Shah famously sold FreeCharge to Snapdeal in 2015 for ₹2,800 crore in cash and stock. “When I exited my company, I was told, ‘don’t buy an expensive car, people will be envious of you.’ I don’t understand why Indians are so anti-capitalism. Why are we not inspired that someone who didn’t have money to eat managed to come so far through hard work? How can we have growth when we shame people who have money? We don’t understand capitalism in this country," says Shah, shaking his head.
It’s natural to ask him why he has started something like Cred, which, unlike his previous ventures, is targeted not at the mass market but at a niche segment of 1-percenters (the top 1% income earners in a country). “Wealth is created when you do the opposite of what everyone else is doing," says Shah. “When everyone is doing the same thing, it’s hyper-competitive and crowded. So you do the opposite. When I built FreeCharge, everyone was focusing on the affluent, and I chose the mass market because no one was there. When we told everyone that FreeCharge was the gateway to online transactions, no one believed us. But it’s simple: Would an Indian, unused to doing online transactions, first buy a shirt online or recharge his mobile online?"
Today, he says he is focusing on the niche and untapped segment because “it’s impossible to make money from the masses when their per capita income is not going to allow to pay for convenience". Cred is focused on building a trust community in a low-trust economy like India. “When I was on a break between FreeCharge and Cred, I travelled a lot and I observed that all the countries that have high trust were prospering more than countries that have low trust," he says. “Look at the rental market in India: Landlords take fat deposits because they don’t trust the tenants, and if you think they invest this money, let me tell you they don’t. It’s a loss to the entire economy! But what if both parties were trusted players?"

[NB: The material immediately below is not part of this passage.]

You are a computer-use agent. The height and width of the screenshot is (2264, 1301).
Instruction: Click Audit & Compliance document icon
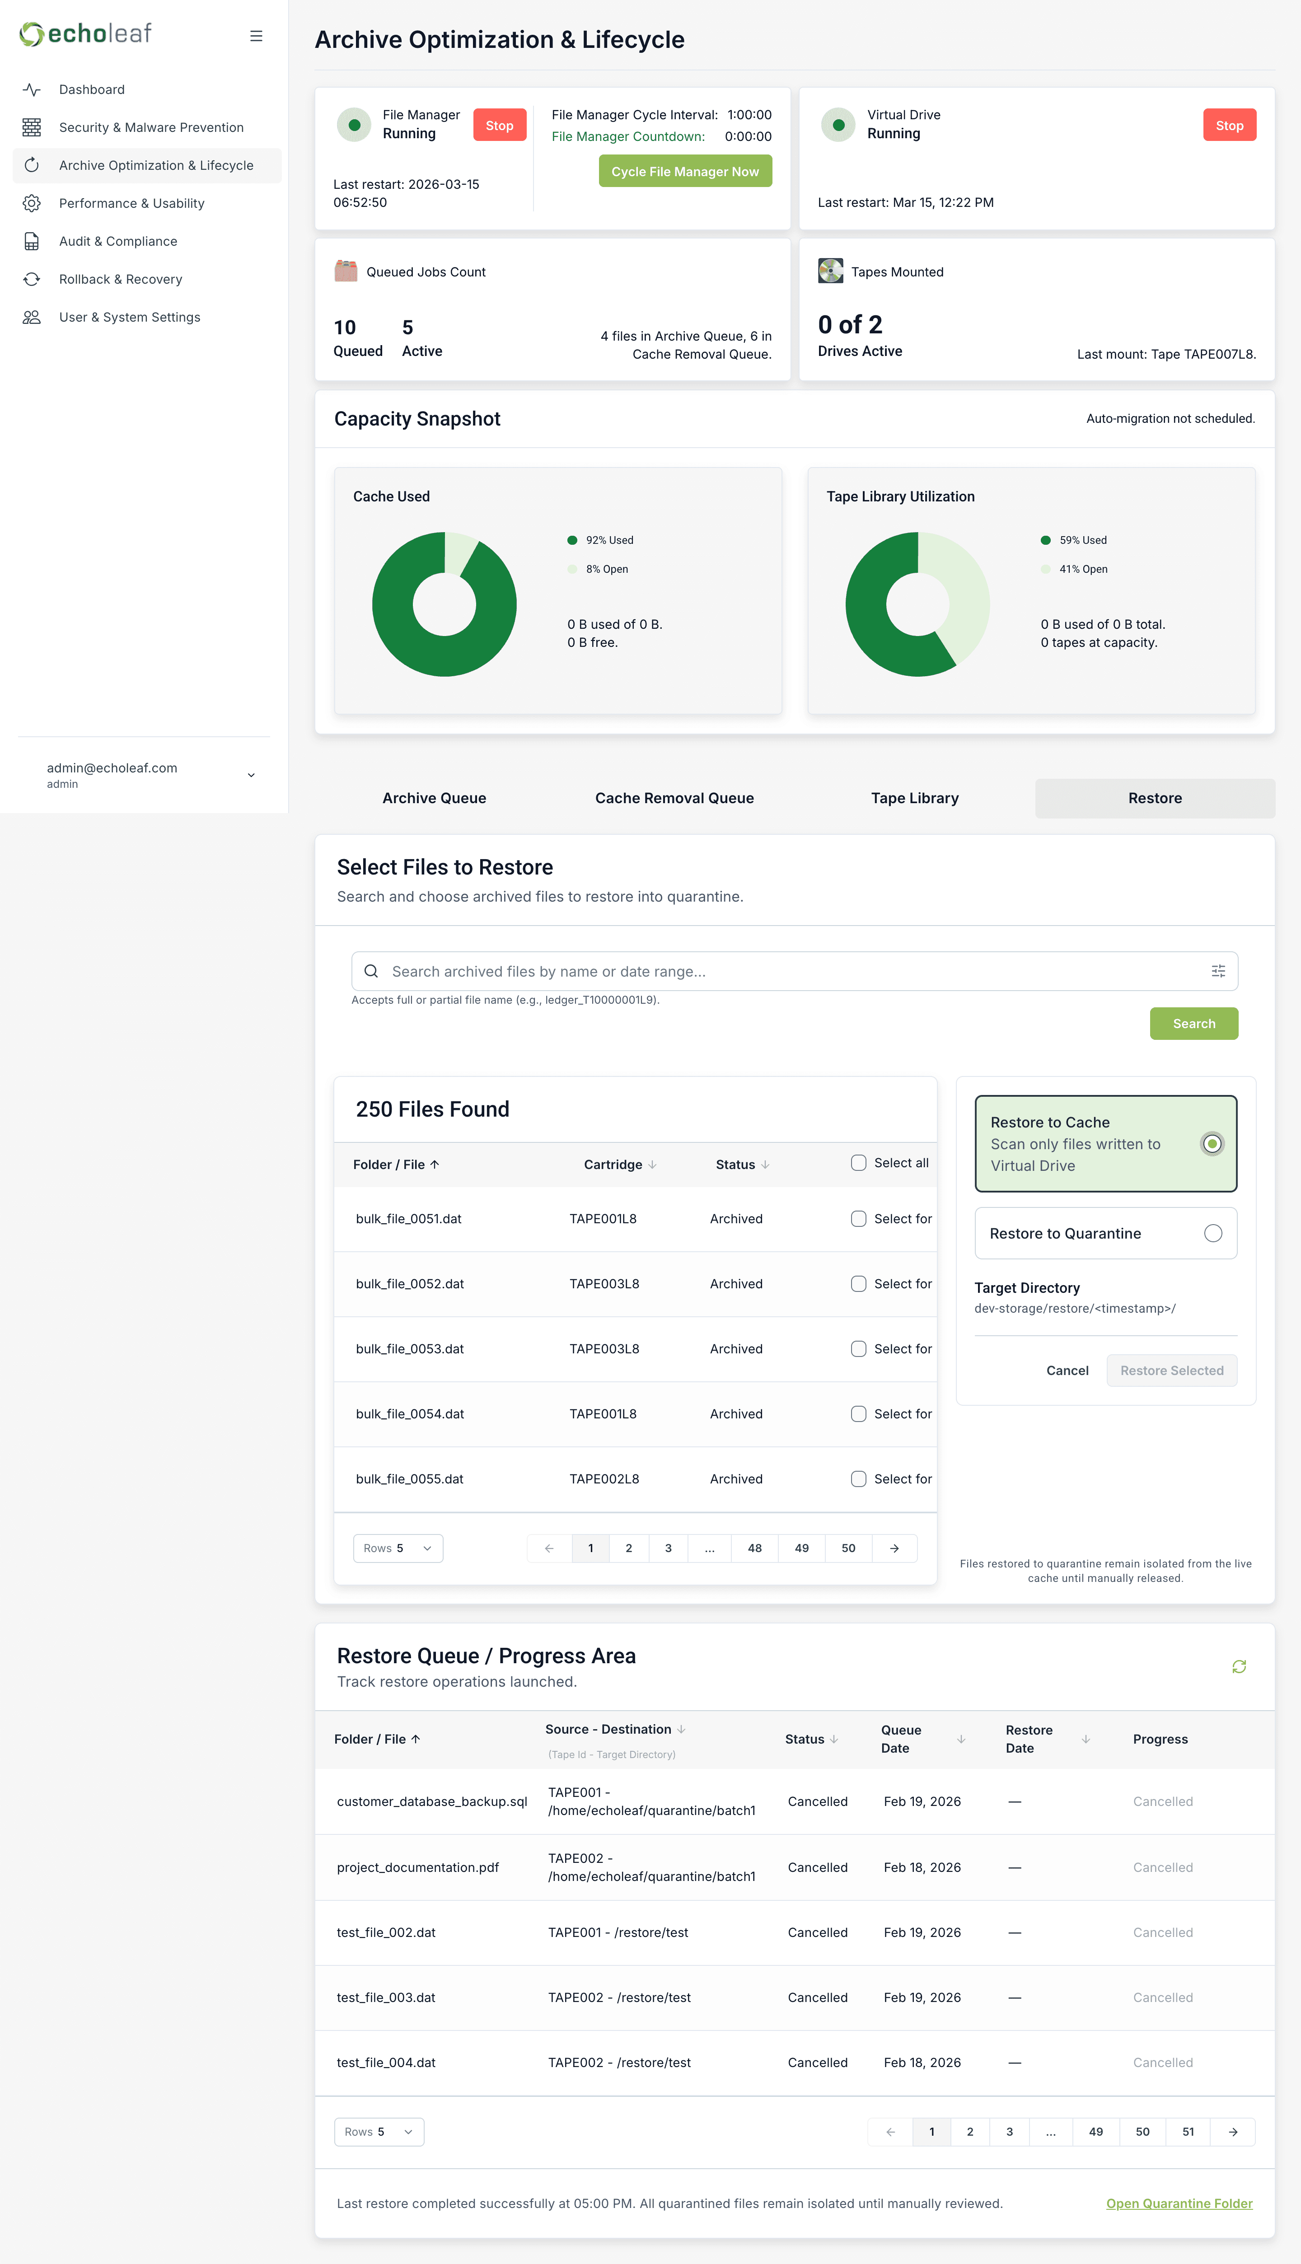(x=32, y=241)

Essentially, Cred is building a community of people with high “trust scores" (identified using credit scores from rating agencies CRIF and Experian) and is creating other services around this, like helping banks lend on the platform, helping users invest in real estate in a fractional manner or in foreign companies—or even acting as a niche classifieds service. “Whether you want to sell a car or a piece of furniture, middlemen in this country are the trust brokers. What if you didn’t need them because you trust people you are directly selling to?" He got the idea from noticeboards at elite clubs in India, where members sell everything from cars and apartments to companies and factories within a trusted community. “We have not launched these services, but we will once we have a critical mass of users," says Shah.
“We are not entering the payments business because, by design, it’s not likely to make money ever. So the idea is, can you create more consumption avenues, more wealth-creation avenues?" says Shah, who is clearly on a mission to not just change the way we pay our credit card bills, but the very way we live.